_Data supplied:_
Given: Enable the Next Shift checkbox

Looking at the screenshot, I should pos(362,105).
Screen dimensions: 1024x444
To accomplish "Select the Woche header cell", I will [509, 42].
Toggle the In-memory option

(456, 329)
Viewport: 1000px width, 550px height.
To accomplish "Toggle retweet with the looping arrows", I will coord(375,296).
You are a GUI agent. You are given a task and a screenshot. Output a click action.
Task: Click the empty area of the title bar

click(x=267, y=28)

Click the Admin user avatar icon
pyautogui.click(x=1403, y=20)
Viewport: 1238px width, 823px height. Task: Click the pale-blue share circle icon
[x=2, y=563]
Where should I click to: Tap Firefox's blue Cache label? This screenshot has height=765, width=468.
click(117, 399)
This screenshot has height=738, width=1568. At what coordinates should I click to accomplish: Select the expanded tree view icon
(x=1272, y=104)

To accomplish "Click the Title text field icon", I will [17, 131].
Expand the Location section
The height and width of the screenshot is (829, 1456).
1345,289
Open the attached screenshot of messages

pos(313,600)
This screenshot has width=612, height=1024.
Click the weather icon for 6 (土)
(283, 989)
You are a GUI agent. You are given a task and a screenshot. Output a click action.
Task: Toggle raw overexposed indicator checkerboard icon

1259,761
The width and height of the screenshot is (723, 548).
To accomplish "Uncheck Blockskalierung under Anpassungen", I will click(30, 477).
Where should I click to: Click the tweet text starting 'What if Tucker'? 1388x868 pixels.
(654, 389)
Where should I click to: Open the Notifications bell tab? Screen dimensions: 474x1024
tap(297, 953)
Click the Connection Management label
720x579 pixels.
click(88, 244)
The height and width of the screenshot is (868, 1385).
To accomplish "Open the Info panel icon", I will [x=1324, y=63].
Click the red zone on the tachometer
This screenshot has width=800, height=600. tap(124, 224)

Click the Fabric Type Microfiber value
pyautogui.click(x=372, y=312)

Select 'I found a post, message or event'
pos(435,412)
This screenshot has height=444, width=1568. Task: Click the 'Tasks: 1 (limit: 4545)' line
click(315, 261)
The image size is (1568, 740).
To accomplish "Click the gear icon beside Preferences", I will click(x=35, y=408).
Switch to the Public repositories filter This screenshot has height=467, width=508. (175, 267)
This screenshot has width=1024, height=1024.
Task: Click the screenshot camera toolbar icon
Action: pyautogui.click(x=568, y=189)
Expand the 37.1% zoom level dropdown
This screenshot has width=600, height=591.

_Prompt:_ Can you reproduce all of the records above, word for word?

_Worked answer:_
Given: Enable the Next Shift checkbox

Looking at the screenshot, I should pos(362,105).
Screen dimensions: 1024x444
To accomplish "Select the Woche header cell", I will [509, 42].
Toggle the In-memory option

(456, 329)
Viewport: 1000px width, 550px height.
To accomplish "Toggle retweet with the looping arrows", I will coord(375,296).
You are a GUI agent. You are given a task and a screenshot. Output a click action.
Task: Click the empty area of the title bar

click(x=267, y=28)

Click the Admin user avatar icon
pyautogui.click(x=1403, y=20)
Viewport: 1238px width, 823px height. Task: Click the pale-blue share circle icon
[x=2, y=563]
Where should I click to: Tap Firefox's blue Cache label? This screenshot has height=765, width=468.
click(117, 399)
This screenshot has height=738, width=1568. At what coordinates should I click to accomplish: Select the expanded tree view icon
(x=1272, y=104)

To accomplish "Click the Title text field icon", I will [17, 131].
Expand the Location section
The height and width of the screenshot is (829, 1456).
1345,289
Open the attached screenshot of messages

pos(313,600)
This screenshot has width=612, height=1024.
Click the weather icon for 6 (土)
(283, 989)
You are a GUI agent. You are given a task and a screenshot. Output a click action.
Task: Toggle raw overexposed indicator checkerboard icon

1259,761
The width and height of the screenshot is (723, 548).
To accomplish "Uncheck Blockskalierung under Anpassungen", I will click(30, 477).
Where should I click to: Click the tweet text starting 'What if Tucker'? 1388x868 pixels.
(654, 389)
Where should I click to: Open the Notifications bell tab? Screen dimensions: 474x1024
tap(297, 953)
Click the Connection Management label
720x579 pixels.
click(88, 244)
The height and width of the screenshot is (868, 1385).
To accomplish "Open the Info panel icon", I will [x=1324, y=63].
Click the red zone on the tachometer
This screenshot has width=800, height=600. tap(124, 224)

Click the Fabric Type Microfiber value
pyautogui.click(x=372, y=312)

Select 'I found a post, message or event'
pos(435,412)
This screenshot has height=444, width=1568. Task: Click the 'Tasks: 1 (limit: 4545)' line
click(315, 261)
The image size is (1568, 740).
To accomplish "Click the gear icon beside Preferences", I will click(x=35, y=408).
Switch to the Public repositories filter This screenshot has height=467, width=508. (175, 267)
This screenshot has width=1024, height=1024.
Task: Click the screenshot camera toolbar icon
Action: pyautogui.click(x=568, y=189)
Expand the 37.1% zoom level dropdown
This screenshot has width=600, height=591.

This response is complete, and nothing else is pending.